The shocking truth of the Soviet atomic weapons espionage program "Enormous" dealt a tremendous blow to U.S. and British security. It was learned that British diplomats operating within the U.S. State Department -- as well as U.S. Army technicians at Los Alamos National Laboratories -- had not only supplied blueprints and materials for the atomic bomb to their KGB handlers in New York, but also had stolen the proposed plans for the hydrogen bomb as well. Security officials were left guessing as at what else the Soviet spies had stolen from under their noses [10].
As far as we know, there was no successful penetration by KGB or GRU agents into the CIA's UFO program, in large part due to the disgraceful and unlawful actions taken by Angleton's CI Staff. After the fallout from the Burgess-MacLean-Philby defections and the execution of the Rosenbergs, Angleton tightened security and dedicated himself to safeguarding whatever secrets still eluded the Soviets. Thus he embarked on a vicious mole-hunt that would almost paralyze the CIA until his departure in 1974.

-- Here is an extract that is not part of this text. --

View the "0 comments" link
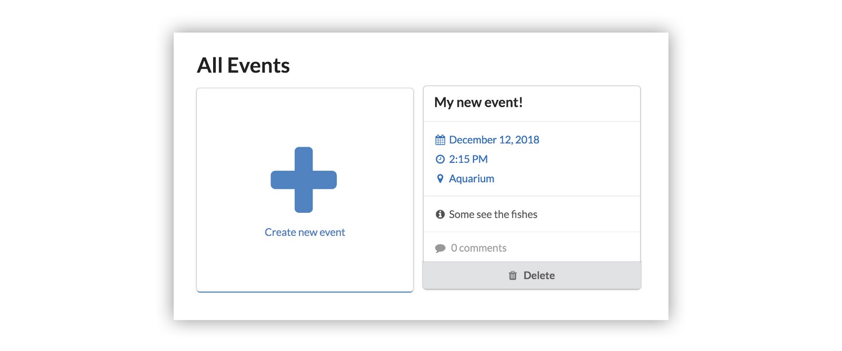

During the time of the Eisenhower administration (1953-1960), the CIA was at its apex in covert operations, piling up one success after another where cores of Soviet moles were detected and sent home to Moscow. However, comments from the White House were nil when it came to the UFO problem, although Eisenhower's supposed meeting with extraterrestrials in 1954 was given some publicity. While it was largely discounted by the Press, some did try to connect Eisenhower's heart attack with the meeting. The national media were downplaying the UFO sightings in the U.S. and abroad as part of a Cold War hysteria that accompanied the "duck & cover" scare that seemed to grip the Country. No real problems popped up until the 1960 presidential elections when Democratic candidate Senator John F. Kennedy accused the Republican incumbent President Eisenhower of allowing a "missile gap" to exist. He charged that the United States was getting too close to the Soviet Union through détente.

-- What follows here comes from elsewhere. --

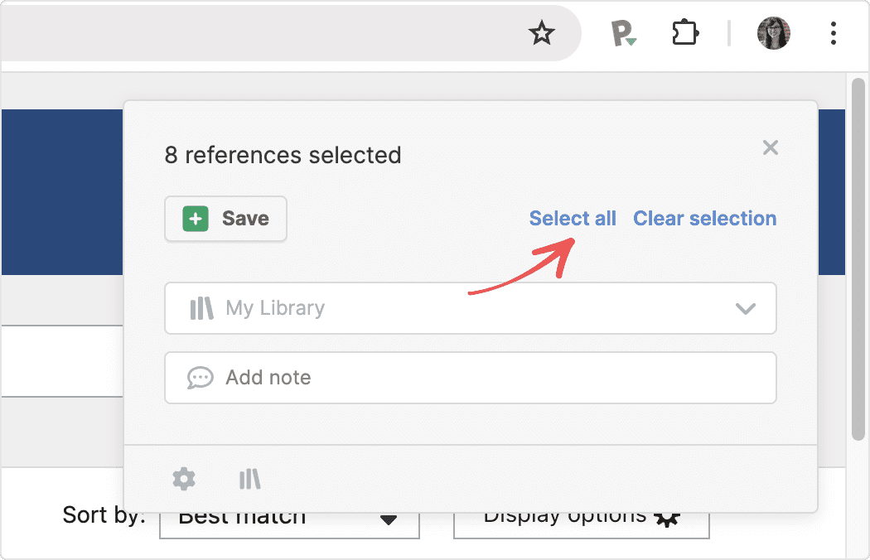870x560 pixels.
Task: Open library icon in popup footer
Action: tap(249, 479)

Soon after Kennedy became President, he began to needle the CIA for information on UFOs [11]. That was unnerving at the outset to Allen Dulles after he was burned over the failed "Bay of Pigs" invasion of Castro's communist-enslaved Cuba in April 1961. The once cordial relationship that had existed fell apart, and Dulles knew his time as DCI was short as evidenced in his 1961 draft directive to MJ-12 [12]. He knew that the explicit instructions contained in the September 24, 1947 Truman directive -- prohibiting the DCI from making disclosures to a Chief Executive who obviously did not have a "need to know" clearance -- would compromise the CIA. But also that the lengthy and costly UFO program -- deemed so necessary to national security by all involved -- simply could not be jeopardized for anyone -- not even the President of the United States!
Knowing the character of Allen Dulles and James Angleton, I can only speculate as to what kind of response Kennedy got. The DCI Top-Secret MJ-12 document leaves no doubt that Dulles was not going to cooperate with Kennedy's request of June 28, 1961 which he forwarded to Angleton for consideration and feedback.
Majestic Twelve/MJ-12 included spin-off projects that were obviously equally sensitive activities of the CIA, such as 'Parasite', 'Parhelion', 'Enviro', 'Psyop', 'Green', 'Spike', and 'House Cleaning'. Other sensitive and covert programs could be affected as well such as 'MK-ULTRA', 'Artichoke', and 'Domestic'. All appear to have been operational projects associated with Majestic Twelve. The full implications of the above are not clear at present. But it is obvious that the other projects were held in readiness for some kind of mass indoctrination and deception undertaking in a national crisis.
Marilyn Monroe and Murder, Inc.
The pressure put on the CIA by Kennedy was reaching a flashpoint of wills. And with the Noresenko affair [13] driving Angleton to obsession, a UFO leak crisis brought new strains on Angleton. He learned that Hollywood screen star Marilyn Monroe's phone conversation with a New York art dealer [14] -- in which she discussed Kennedy's secret visit to an undisclosed military base to see alien artifacts and her disdain over her soured relationships with President Kennedy and his brother, the United States Attorney General -- had been recorded by CIA domestic electronic surveillance experts. Since 1955, Monroe had been under surveillance by the CIA. The FBI had maintained a security dossier on her because of her marriage to a well-known American writer suspected of having communist affiliations, and her trip to Russia and the Press coverage that she received while she was there [15].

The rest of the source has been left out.